- PROBLEM TO SOLVE: After finding the line containing "Given: Open the Physio video thumbnail" below, please output that line and each following one through the line containing "The width and height of the screenshot is (1288, 949).", exactly as written.

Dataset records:
☆ ☆ ☆ ☆

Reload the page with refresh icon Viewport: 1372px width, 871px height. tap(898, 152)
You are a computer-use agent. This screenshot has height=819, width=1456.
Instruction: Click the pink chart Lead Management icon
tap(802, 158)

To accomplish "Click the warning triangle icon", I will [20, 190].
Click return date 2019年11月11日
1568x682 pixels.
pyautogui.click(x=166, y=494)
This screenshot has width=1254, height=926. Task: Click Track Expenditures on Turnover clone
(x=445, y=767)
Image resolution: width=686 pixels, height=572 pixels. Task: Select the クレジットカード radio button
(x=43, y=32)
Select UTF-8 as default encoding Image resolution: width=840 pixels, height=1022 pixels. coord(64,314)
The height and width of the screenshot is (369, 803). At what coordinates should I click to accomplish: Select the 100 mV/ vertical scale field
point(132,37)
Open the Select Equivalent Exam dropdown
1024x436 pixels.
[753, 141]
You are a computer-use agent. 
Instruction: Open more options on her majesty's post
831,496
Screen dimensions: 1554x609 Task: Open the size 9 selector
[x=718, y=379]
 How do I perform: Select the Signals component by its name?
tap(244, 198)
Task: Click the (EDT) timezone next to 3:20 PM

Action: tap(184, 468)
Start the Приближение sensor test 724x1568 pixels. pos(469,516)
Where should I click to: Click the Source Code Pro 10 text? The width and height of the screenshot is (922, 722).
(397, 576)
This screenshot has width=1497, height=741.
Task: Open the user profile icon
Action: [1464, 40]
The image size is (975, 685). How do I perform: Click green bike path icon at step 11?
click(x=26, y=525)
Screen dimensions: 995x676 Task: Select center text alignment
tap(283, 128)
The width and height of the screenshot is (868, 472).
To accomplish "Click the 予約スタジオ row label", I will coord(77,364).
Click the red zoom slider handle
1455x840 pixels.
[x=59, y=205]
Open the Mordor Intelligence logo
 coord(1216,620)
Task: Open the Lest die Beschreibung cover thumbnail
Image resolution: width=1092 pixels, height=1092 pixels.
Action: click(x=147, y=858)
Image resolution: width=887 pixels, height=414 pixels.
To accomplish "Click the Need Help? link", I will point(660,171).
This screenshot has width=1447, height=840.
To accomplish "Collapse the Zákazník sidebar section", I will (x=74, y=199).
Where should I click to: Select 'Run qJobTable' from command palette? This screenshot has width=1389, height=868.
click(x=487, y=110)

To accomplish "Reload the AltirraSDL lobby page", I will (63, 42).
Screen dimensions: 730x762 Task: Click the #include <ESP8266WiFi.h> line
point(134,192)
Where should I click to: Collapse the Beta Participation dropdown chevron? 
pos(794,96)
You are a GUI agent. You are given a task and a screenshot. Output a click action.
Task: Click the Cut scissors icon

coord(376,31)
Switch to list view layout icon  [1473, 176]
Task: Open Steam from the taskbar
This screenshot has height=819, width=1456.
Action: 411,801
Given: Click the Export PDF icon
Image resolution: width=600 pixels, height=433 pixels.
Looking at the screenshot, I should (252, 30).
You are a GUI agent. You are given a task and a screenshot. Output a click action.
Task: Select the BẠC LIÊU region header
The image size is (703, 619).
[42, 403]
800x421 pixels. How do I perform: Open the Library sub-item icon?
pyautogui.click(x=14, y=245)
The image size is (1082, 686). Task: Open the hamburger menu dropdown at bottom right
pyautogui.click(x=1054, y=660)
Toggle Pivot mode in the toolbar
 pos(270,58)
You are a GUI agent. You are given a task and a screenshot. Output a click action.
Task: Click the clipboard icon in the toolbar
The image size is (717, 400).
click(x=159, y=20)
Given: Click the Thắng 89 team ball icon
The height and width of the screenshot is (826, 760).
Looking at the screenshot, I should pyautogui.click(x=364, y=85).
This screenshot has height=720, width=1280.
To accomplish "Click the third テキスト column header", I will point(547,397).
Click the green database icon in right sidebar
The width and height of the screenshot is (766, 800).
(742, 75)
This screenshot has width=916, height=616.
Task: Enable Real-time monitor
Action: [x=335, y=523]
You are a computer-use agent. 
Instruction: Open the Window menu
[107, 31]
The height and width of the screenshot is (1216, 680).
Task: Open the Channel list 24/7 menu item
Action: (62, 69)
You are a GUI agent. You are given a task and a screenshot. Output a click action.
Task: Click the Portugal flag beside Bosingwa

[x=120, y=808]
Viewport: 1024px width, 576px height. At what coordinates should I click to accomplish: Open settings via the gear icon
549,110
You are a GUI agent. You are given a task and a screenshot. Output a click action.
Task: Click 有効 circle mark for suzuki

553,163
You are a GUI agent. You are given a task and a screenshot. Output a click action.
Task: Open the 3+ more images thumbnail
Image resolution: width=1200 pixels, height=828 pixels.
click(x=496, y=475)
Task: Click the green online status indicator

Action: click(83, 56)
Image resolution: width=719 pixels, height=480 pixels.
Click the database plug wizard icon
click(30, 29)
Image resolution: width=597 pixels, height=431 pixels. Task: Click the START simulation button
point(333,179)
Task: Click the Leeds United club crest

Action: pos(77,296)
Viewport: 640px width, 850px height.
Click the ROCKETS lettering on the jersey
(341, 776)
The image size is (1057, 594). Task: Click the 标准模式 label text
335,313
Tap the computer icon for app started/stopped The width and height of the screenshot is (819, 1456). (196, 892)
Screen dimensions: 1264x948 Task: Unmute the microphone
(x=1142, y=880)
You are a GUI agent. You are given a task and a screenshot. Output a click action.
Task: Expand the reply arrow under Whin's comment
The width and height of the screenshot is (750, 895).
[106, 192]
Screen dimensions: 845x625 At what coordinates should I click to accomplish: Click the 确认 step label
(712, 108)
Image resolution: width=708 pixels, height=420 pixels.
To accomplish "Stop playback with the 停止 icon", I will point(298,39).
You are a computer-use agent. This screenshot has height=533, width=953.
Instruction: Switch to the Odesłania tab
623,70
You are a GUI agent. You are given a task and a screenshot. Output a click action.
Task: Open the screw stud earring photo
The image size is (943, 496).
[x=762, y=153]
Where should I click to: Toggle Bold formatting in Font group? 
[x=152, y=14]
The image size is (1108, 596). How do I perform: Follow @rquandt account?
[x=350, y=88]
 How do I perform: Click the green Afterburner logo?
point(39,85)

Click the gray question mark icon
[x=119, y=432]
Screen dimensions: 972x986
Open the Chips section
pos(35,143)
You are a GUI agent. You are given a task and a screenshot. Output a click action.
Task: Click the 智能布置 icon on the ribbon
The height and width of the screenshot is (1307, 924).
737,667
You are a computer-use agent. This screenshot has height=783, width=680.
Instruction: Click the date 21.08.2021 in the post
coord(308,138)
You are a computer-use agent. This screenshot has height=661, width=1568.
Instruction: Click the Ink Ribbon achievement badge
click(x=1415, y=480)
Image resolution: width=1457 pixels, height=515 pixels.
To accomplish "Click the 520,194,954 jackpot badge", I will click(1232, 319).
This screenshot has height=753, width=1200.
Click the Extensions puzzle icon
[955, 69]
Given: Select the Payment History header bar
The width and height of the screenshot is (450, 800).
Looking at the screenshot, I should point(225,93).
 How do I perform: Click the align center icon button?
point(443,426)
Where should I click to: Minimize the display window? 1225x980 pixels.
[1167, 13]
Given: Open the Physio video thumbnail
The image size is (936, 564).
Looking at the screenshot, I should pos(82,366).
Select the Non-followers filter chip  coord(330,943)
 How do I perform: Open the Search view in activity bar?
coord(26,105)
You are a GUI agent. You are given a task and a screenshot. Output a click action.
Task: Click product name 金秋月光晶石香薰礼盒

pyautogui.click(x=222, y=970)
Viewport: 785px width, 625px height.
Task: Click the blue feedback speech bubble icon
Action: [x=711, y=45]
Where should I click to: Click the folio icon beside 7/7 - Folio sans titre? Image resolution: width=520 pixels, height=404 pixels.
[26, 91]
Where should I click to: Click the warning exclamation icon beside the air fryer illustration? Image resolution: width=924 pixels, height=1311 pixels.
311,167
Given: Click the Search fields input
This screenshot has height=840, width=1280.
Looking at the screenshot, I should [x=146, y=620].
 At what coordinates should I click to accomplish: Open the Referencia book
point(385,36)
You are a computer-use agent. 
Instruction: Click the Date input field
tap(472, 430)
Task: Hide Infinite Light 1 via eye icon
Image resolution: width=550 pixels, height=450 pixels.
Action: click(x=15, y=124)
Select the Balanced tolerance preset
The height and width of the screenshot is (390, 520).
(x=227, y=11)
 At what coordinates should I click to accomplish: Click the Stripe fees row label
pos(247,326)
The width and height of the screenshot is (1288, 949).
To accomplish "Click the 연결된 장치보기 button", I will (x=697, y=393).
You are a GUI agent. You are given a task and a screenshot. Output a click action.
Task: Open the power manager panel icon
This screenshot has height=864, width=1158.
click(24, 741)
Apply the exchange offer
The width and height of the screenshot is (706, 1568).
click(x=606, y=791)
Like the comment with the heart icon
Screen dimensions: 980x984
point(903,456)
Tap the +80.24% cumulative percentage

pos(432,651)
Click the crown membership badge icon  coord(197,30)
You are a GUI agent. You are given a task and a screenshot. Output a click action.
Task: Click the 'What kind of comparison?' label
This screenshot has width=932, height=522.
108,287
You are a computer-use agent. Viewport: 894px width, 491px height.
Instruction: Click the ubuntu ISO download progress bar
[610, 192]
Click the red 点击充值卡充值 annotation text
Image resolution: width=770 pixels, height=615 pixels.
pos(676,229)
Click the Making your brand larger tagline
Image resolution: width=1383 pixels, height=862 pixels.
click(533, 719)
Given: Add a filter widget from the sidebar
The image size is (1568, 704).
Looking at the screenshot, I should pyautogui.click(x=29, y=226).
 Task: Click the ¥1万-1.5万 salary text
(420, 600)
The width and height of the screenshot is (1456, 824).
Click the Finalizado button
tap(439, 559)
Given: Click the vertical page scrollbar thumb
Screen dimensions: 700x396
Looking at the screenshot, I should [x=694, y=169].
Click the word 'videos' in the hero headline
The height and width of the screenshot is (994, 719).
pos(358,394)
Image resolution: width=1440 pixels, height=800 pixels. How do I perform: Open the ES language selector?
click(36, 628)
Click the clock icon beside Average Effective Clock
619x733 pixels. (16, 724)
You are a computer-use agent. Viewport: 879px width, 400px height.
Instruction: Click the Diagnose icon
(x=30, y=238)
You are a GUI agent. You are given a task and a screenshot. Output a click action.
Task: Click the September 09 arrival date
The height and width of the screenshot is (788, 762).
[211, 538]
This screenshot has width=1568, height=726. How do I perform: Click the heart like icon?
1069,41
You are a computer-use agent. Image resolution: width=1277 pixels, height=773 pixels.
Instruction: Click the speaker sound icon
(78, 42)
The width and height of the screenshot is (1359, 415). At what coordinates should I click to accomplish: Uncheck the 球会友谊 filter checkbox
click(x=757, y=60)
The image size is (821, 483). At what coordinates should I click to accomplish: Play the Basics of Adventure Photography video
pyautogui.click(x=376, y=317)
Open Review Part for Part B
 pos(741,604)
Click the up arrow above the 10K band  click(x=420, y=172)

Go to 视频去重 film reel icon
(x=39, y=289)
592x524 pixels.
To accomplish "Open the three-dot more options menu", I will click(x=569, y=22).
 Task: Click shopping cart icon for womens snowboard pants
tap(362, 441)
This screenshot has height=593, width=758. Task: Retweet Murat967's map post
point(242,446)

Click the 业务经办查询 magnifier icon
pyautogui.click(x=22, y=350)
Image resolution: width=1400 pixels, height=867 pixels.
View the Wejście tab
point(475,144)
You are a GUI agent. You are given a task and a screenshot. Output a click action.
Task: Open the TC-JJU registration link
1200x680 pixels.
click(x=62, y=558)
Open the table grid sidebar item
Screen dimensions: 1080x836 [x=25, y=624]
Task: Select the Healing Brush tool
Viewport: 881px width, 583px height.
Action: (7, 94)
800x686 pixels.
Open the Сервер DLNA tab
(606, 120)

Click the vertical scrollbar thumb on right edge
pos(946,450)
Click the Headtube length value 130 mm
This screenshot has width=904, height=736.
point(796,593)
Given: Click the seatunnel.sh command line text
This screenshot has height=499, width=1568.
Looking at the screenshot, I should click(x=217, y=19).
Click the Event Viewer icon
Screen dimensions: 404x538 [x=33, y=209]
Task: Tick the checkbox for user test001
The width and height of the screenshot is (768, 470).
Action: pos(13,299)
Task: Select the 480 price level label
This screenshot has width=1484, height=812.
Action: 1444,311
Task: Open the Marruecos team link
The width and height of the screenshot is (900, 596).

☆ ☆ ☆ ☆

- RESULT OF THE TASK:
Given: Open the Physio video thumbnail
The image size is (936, 564).
Looking at the screenshot, I should pos(82,366).
Select the Non-followers filter chip  coord(330,943)
 How do I perform: Open the Search view in activity bar?
coord(26,105)
You are a GUI agent. You are given a task and a screenshot. Output a click action.
Task: Click product name 金秋月光晶石香薰礼盒

pyautogui.click(x=222, y=970)
Viewport: 785px width, 625px height.
Task: Click the blue feedback speech bubble icon
Action: [x=711, y=45]
Where should I click to: Click the folio icon beside 7/7 - Folio sans titre? Image resolution: width=520 pixels, height=404 pixels.
[26, 91]
Where should I click to: Click the warning exclamation icon beside the air fryer illustration? Image resolution: width=924 pixels, height=1311 pixels.
311,167
Given: Click the Search fields input
This screenshot has height=840, width=1280.
Looking at the screenshot, I should [x=146, y=620].
 At what coordinates should I click to accomplish: Open the Referencia book
point(385,36)
You are a computer-use agent. 
Instruction: Click the Date input field
tap(472, 430)
Task: Hide Infinite Light 1 via eye icon
Image resolution: width=550 pixels, height=450 pixels.
Action: click(x=15, y=124)
Select the Balanced tolerance preset
The height and width of the screenshot is (390, 520).
(x=227, y=11)
 At what coordinates should I click to accomplish: Click the Stripe fees row label
pos(247,326)
The width and height of the screenshot is (1288, 949).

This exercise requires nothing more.